** TEXT BLOCK follows **

Why must every single possible female demographic have its own clever little acronym? (I use the word “clever” here ironically.) The latest manifestation of this loathsome trend is the term TWIT. Brits will at this point already be poised to belt anyone referring to an entire group of women as twits, but wait! It means something! “Teenage Women in their Thirties”, apparently.

Where to begin? Well, how about with the fact that, other than for perhaps the last two years, teenagers are not women. This is why we have the word “girl”, so that we can distinguish between the two. Then we have the supposed definition of TWITs as described by Eleni Hale – “Just like men with Peter Pan-syndrome who are not ready to grow up, TWITs are putting serious relationships and parenthood on hold, instead choosing to continue partying and enjoying the freedoms they discovered in their teens.” So, um, basically you mean female adults who don’t have children and who have active social lives. And the existence of such people is a surprise because…?

What seems to be going on here is the old phenomenon where it’s OK for men to do whatever they feel like as long as it’s not illegal, but when women step even an inch outside the mommy and housewife box this clearly spells disaster and the impending breakdown of society. Also it’s terribly salacious because – women going out drinking? In clubs? There may be the pursuit of sex afoot! We can’t have that.

** End of TEXT BLOCK **
** DATA RECORDS follows **

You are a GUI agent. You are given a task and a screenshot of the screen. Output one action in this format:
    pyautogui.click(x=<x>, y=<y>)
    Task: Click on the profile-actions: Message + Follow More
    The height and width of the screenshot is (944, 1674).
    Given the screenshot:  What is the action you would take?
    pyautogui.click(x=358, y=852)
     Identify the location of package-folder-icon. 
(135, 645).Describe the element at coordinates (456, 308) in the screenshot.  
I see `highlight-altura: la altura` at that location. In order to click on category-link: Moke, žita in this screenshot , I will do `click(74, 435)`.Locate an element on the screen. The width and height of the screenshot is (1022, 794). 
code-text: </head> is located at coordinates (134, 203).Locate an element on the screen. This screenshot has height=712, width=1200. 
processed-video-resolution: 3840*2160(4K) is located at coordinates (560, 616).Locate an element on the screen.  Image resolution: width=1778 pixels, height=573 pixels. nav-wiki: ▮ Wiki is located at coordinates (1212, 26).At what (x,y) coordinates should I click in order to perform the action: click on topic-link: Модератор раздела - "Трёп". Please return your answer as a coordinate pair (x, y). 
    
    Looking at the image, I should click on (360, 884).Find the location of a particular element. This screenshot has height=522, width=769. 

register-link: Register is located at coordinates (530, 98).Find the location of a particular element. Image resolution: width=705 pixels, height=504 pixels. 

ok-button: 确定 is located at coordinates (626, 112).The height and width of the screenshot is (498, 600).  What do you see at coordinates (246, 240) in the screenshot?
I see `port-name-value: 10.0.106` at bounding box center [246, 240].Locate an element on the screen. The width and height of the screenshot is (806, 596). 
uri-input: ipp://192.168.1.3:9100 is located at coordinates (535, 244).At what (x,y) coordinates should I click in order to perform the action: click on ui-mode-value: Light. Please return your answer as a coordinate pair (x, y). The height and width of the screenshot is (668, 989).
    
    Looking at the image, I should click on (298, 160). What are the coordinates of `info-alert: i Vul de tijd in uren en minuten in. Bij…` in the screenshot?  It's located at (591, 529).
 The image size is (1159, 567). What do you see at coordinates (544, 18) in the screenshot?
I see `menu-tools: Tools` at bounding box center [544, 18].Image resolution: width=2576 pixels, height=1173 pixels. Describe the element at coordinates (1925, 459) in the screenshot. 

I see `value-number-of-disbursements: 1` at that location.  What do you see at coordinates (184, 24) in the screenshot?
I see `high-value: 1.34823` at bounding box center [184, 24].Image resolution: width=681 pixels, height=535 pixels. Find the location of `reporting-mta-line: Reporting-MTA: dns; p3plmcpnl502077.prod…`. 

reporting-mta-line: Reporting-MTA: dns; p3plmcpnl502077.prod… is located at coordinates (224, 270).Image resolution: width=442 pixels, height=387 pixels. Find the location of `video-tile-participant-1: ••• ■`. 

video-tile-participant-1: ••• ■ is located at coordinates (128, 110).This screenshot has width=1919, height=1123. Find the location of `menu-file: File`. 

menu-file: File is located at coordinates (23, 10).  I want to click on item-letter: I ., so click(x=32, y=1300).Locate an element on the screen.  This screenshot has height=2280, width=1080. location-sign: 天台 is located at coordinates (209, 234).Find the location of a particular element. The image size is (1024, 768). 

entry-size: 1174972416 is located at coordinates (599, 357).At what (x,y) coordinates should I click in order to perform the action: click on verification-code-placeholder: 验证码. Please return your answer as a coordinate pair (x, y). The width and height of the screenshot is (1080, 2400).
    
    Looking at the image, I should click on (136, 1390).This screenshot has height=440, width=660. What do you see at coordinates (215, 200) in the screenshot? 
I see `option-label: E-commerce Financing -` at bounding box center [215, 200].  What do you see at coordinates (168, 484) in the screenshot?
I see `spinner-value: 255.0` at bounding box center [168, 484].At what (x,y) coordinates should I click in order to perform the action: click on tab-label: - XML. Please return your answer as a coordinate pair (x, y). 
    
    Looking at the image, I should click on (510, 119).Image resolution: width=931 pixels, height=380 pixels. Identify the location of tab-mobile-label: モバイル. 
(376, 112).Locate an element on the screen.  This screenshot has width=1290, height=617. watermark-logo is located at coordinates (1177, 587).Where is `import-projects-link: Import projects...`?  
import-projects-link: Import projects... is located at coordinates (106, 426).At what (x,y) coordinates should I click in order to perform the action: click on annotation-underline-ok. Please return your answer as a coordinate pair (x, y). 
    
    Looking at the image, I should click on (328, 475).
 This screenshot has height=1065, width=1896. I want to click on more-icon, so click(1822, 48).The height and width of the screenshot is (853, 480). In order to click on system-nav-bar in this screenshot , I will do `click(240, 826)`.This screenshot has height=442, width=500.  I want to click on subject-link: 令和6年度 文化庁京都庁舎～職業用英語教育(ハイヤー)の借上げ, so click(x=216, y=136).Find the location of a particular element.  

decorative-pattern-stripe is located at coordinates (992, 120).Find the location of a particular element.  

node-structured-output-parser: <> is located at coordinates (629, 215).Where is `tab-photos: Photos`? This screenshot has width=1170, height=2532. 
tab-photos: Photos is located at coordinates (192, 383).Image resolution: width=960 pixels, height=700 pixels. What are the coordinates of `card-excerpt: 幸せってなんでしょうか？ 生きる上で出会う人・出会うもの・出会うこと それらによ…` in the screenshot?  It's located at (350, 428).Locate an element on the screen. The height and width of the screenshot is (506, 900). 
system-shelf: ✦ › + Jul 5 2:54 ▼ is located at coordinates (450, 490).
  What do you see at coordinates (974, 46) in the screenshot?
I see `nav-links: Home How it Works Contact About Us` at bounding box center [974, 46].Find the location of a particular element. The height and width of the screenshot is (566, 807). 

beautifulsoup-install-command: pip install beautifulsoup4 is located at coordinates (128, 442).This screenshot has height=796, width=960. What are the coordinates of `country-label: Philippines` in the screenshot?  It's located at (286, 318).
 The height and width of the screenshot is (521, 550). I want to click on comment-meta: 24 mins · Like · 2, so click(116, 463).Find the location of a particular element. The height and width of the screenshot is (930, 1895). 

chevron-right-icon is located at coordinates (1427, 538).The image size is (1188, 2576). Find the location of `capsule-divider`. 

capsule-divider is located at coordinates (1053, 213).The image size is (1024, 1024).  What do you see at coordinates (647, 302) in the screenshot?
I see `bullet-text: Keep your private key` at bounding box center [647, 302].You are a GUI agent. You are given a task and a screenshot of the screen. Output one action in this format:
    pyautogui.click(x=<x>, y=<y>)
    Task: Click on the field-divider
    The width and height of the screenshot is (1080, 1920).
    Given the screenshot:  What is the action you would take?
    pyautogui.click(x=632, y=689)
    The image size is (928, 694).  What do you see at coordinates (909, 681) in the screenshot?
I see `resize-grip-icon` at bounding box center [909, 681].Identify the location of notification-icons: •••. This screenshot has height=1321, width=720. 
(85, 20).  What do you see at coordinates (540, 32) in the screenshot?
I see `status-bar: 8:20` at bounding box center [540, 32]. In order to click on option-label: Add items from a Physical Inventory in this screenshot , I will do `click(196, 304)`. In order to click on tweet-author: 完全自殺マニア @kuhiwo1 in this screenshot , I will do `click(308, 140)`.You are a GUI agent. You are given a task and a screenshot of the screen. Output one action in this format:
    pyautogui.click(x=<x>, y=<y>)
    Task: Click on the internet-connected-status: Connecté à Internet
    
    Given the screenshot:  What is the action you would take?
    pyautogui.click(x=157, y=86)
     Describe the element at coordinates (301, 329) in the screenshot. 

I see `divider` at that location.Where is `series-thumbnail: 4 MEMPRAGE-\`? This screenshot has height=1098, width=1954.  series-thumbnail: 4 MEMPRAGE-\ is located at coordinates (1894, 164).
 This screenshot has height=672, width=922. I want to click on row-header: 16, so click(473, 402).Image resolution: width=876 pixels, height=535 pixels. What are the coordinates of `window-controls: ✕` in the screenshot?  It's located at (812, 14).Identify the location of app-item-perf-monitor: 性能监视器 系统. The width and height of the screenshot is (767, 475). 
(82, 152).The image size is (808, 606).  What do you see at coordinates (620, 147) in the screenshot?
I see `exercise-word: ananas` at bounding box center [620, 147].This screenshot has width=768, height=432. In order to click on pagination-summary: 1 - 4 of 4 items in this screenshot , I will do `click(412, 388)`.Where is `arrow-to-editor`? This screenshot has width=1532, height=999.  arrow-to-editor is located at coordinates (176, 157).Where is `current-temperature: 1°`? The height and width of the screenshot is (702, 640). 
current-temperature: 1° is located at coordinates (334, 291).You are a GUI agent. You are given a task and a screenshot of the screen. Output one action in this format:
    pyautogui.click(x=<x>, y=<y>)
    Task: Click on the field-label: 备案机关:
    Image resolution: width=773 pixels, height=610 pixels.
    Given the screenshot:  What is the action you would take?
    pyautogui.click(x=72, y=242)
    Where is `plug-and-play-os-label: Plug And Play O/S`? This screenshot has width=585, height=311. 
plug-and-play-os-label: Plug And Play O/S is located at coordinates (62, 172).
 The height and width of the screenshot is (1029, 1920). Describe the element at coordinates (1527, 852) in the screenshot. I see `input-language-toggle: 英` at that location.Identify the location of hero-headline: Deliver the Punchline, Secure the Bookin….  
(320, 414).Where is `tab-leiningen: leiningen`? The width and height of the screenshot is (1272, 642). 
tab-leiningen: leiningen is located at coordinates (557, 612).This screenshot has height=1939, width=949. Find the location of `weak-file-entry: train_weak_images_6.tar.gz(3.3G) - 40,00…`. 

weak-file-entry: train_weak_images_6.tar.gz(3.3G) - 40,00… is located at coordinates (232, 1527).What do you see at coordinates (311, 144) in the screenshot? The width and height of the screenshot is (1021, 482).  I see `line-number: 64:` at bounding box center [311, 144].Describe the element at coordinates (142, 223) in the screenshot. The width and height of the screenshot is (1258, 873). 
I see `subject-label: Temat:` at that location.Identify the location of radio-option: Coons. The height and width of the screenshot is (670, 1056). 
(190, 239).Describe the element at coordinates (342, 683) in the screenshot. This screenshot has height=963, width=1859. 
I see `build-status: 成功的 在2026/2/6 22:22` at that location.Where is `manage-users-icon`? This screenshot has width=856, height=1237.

** End of DATA RECORDS **

> REQUIREMENT
Reproduce word for word the part of the post about the TWIT acronym that opens with the words containing "Where to begin?" and closes with "a surprise because…?".

> TASK RESPONSE
Where to begin? Well, how about with the fact that, other than for perhaps the last two years, teenagers are not women. This is why we have the word “girl”, so that we can distinguish between the two. Then we have the supposed definition of TWITs as described by Eleni Hale – “Just like men with Peter Pan-syndrome who are not ready to grow up, TWITs are putting serious relationships and parenthood on hold, instead choosing to continue partying and enjoying the freedoms they discovered in their teens.” So, um, basically you mean female adults who don’t have children and who have active social lives. And the existence of such people is a surprise because…?